Repeat the stretch of entries below from the line with "This screenshot has width=734, height=431." through the line with "You are a GUI". Include both ends and add nothing.

*** Begin section ***

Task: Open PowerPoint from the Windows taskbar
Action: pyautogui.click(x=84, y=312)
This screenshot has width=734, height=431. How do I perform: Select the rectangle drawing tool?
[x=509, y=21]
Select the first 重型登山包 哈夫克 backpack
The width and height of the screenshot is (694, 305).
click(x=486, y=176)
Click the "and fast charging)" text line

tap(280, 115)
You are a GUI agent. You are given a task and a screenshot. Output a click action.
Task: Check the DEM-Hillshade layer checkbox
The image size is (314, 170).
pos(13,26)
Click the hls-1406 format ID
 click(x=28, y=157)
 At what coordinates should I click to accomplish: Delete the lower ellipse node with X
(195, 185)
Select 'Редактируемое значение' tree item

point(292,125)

*** End section ***
*** Begin section ***

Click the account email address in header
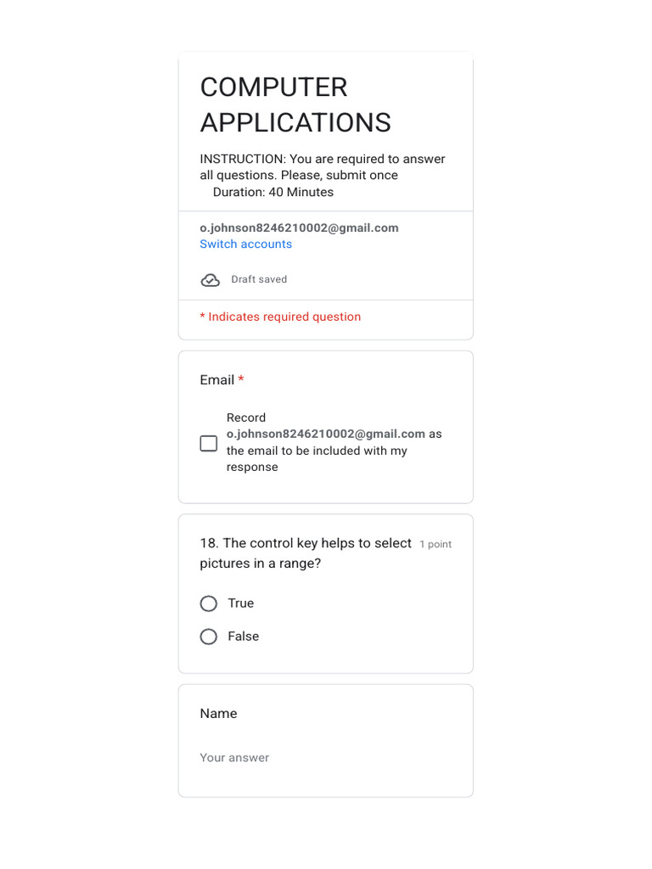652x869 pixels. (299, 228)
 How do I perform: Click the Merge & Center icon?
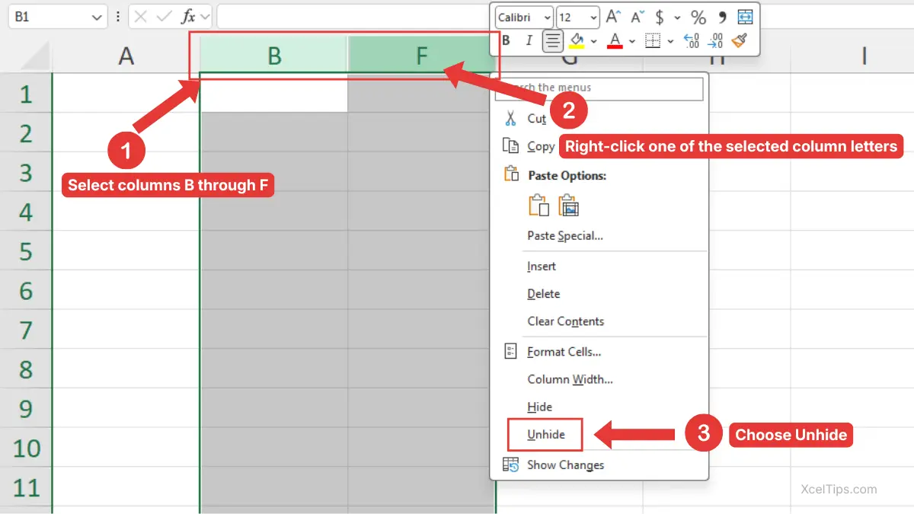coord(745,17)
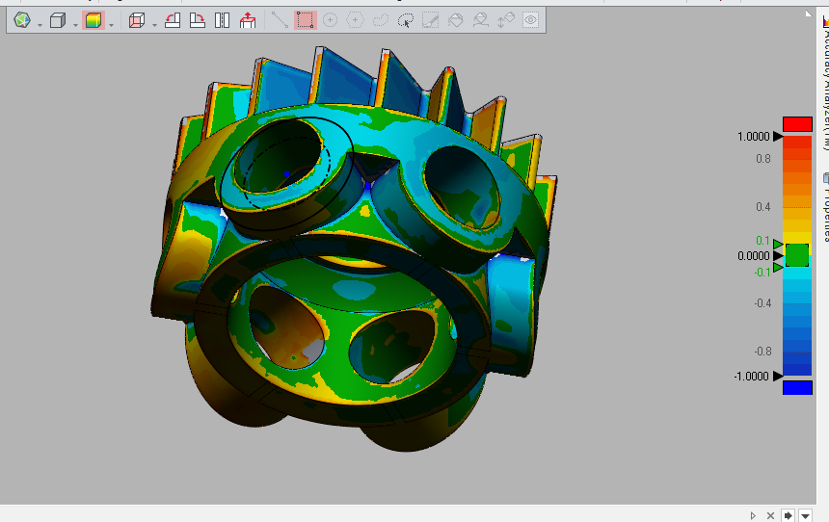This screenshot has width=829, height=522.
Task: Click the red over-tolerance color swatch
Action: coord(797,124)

*** End section ***

→ Response below
This screenshot has width=734, height=431. How do I perform: Select the rectangle drawing tool?
[x=509, y=21]
Select the first 重型登山包 哈夫克 backpack
The width and height of the screenshot is (694, 305).
click(x=486, y=176)
Click the "and fast charging)" text line

tap(280, 115)
You are a GUI agent. You are given a task and a screenshot. Output a click action.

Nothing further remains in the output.